This summer, Hayward Gallery presents Kiss My Genders, a group exhibition celebrating more than 30 international artists whose work explores and engages with gender identity. Spanning the past 50 years, Kiss My Genders brings together over 100 artworks by different generations of artists from around the world.
Employing a wide range of approaches, these artists share an interest in articulating and engaging with gender fluidity, as well as with non-binary, trans and intersex identities. While the artists in Kiss My Genders work across a wide variety of media – including installation, video, painting, sculpture and wall drawings – the exhibition places a particular emphasis on works that revisit the tradition of photographic portraiture. A number of artists in the exhibition treat the body itself as sculpture, and in doing so open up new possibilities for gender, beauty and representations of the human form.
Kiss My Genders plays host to a number of artists who explore gender expression through performance, drag and masquerade. Participating artists include: Ajamu, Travis Alabanza, Amrou Al-Kadhi & Holly Falconer,Lyle Ashton Harris, Sadie Benning, Nayland Blake, Pauline Boudry & Renate Lorenz, Flo Brooks, Luciano Castelli, Jimmy DeSana, Jes Fan, Chitra Ganesh, MartineGutierrez, Nicholas Hlobo, Peter Hujar, Juliana Huxtable, Joan Jett Blakk, TarekLakhrissi, Zoe Leonard, Ad Minoliti, Pierre Molinier, Kent Monkman, Zanele Muholi,Catherine Opie, Planningtorock, Christina Quarles, Hannah Quinlan & Rosie Hastings,Hunter Reynolds, Athi-Patra Ruga, Tejal Shah, Victoria Sin, Jenkin van Zyl, DelLaGrace Volcano.

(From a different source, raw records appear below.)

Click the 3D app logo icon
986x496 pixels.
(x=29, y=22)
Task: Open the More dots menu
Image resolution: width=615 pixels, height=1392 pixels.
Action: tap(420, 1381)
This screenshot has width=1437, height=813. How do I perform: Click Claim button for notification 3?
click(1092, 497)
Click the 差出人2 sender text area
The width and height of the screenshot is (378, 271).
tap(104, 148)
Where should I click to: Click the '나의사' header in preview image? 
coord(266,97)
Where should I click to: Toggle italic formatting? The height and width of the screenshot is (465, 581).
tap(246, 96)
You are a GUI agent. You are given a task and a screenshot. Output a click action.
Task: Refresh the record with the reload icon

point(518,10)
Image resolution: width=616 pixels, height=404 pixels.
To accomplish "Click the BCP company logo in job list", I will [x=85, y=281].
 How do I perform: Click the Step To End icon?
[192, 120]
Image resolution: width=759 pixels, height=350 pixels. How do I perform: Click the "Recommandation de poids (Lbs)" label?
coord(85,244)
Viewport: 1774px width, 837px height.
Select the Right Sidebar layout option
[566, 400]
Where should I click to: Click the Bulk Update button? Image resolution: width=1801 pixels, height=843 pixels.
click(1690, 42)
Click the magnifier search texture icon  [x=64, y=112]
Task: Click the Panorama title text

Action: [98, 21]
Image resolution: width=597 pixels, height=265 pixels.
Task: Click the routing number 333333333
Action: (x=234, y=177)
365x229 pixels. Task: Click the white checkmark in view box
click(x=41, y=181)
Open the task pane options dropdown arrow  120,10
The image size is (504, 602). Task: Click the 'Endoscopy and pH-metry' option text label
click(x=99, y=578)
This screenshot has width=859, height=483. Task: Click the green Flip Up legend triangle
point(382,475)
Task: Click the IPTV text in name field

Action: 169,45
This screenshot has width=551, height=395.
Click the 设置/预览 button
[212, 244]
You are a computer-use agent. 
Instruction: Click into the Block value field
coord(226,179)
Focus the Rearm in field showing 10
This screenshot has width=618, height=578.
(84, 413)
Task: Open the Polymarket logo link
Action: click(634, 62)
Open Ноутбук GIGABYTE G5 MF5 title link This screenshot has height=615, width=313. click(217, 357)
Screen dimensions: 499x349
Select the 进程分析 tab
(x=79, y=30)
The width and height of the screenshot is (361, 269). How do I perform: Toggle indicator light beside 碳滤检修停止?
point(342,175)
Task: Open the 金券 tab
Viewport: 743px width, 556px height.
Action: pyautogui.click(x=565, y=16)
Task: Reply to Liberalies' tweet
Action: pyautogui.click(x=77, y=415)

The exhibition’s title is taken from the song ‘Transome’ by Bolton-born, Berlin-based singer-songwriter, Planningtorock, who will also perform as part of the exhibition’s public programme.
Wed 19 June 2019
7.00pm, Purcell Room, Southbank Centre
Approximate run time: 90 mins
An opportunity to hear renowned visual artist Nicholas Hlobo discuss his work in relation to Hayward Gallery’s group exhibition Kiss My Genders. Join Hlobo for a conversation with curator and academic Elvira Dyangani Ose about his artistic practice, set against the social and political context of post-apartheid South Africa.
Hlobo (b. 1975, Cape Town, South Africa) lives and works in Johannesburg and crafts his wall-based works and sculptures from found objects and materials that include leather, ribbons and rubber. Selecting his materials for the associations they carry, as well as their formal properties, Hlobo purposefully brings together what he has described as the ‘sex and industrialisation’ of rubber with the ‘femininity and labour’ of his intricately stitched, brightly coloured ribbons. Concerned with the history of South Africa and the way that colonialism continues to shape contemporary life, Hlobo’s work also draws on and explores his identity as a gay Xhosa man. For the artist, these sensual, biomorphic forms – part human, part marine creature, part mythical beast – speak to the fluid and unstable nature of gender and identity, forever in a state of flux.